Con un articolo pubblicato sul sito del Csis (Center for strategic and international studies) i due esperti Heather A. Conley e Simone Bemporad valutano la situazione pre-elettorale italiana a poche ore dal voto. Si noti che la Conley è direttrice del programma europeo, e che Bemporad è l’ex-presidente di Finmeccanica North America.

Intitolato “Quando democrazia e austerità confliggono”, l’articolo passa in rassegna i sondaggi e i possibili risultati, con la probabile vittoria del ticket Bersani-Vendola alla Camera (senza escludere però una rimonta clamorosa del centrodestra, per quanto “difficile e improbabile”) e con la necessità di accordi al Senato con Scelta Civica di Monti. L’articolo riporta le impressioni di Roberto d’Alimonte, secondo cui vi sarà un accordo-scambio (non si sa quanto stabile) tra leggi in materia di immigrazione e unioni civili spinte dalla sinistra e riforme economiche spinte da Monti. Questa piattaforma Monti-Bersani, giocata in una coalizione “litigiosa” è una delle tre ipotesi fatte dal Csis. L’incognita è Grillo: se il Movimento 5 Stelle facesse un exploit, oscurando in termini numerici Monti come terza forza, e il centrodestra tenesse le posizioni, potrebbero crearsi però le condizioni per un secondo scenario: il ritorno alle urne e alla condizione fortemente instabile della Prima repubblica. Infine, “difficile perfino da concepire” c’è la Grande coalizione tra Pdl, Pd e Scelta Civica.

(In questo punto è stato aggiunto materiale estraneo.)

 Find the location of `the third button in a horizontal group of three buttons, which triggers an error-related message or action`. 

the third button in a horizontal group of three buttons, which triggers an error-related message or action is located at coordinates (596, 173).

Va sottolineato che gli analisti del Csis scommettono, comunque vada, su un allontanamento dell’Italia dal “recente cammino di austerità e responsabilità fiscale”. Il Movimento Cinque Stelle è in particolare oggetto di attenzione per “l’intelligente utilizzo dei social media” e per una campagna “grassroots” (per le strade, nelle piazze), come antenna sui malumori italiani per la recessione e la gestione economica dell’establishment. Non si può dire che l’articolo “faccia il tifo” per Grillo, ma è certo che viene considerato un sintomo ineliminabile (in questo senso salutare) della divisione tra establishment filo-europeo e ceto medio.

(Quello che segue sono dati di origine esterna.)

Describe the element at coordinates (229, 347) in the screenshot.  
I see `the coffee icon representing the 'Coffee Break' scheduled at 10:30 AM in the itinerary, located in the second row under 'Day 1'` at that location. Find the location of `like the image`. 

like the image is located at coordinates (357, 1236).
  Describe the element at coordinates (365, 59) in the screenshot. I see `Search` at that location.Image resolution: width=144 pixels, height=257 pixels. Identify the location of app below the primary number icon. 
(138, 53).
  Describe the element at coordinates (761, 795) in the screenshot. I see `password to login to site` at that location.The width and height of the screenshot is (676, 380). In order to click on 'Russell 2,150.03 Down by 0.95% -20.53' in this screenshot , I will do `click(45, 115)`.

Si tratta di un commento che rivela molte cose. La passione americana per il “populismo razionale” (il filone cui si sono collegati tutti i presidenti super-maggioritari, da Kennedy a Clinton, da Reagan a Bush jr) che tocca il cuore e la mente del ceto medio, a volte ricorrendo a una retorica vibrante. Una certa incomprensione per tutto ciò che è oltre il bipartitismo, per cui una coalizione di tre grandi partiti è quasi inconcepibile e al pari degli altri due scenari (nuove elezioni e vittoria del centrodestra) “metterebbe in discussione l’idea dei mercati e dell’Europa che la crisi dell’euro sia superata”.

D’altra parte è vero che la dimensione del “quarto partito” oltre i tre maggiori (che riflettono il “tripartitismo” sostanziale di lunga parte della Prima repubblica, tra Dc, Pci e Psi) è la vera posta in gioco non solo di queste elezioni, ma di un ciclo politico che ha caratteristiche nazionali storiche: quarto partito fu anche per lunghe stagioni il posizionamento laico (Pri-Pli-Psdi) da 10-15%, la forbice in cui oscilla Scelta Civica e che racchiude orientamenti importanti della classe dirigente settentrionale. Come questo entrerà in relazione con le altre forze principali, superando la sfida massimalista, sarà la misura della capacità di sintesi nazionale e sociale tra territori e strati sociali.
Questo però è anche ciclo politico europeo, dove analisi e interpretazioni sono già “pressioni”, e non “indebite”, con buona pace di chi ritiene che tutto cominci e finisca alle nostre frontiere. Forse fanno più impressione quelle tedesche, per antichi retaggi, ma quelle americane (in particolare della Costa Est, da sempre “stakeholder” della politica europea), francesi ed inglesi non sono meno presenti, influenti e inevitabili.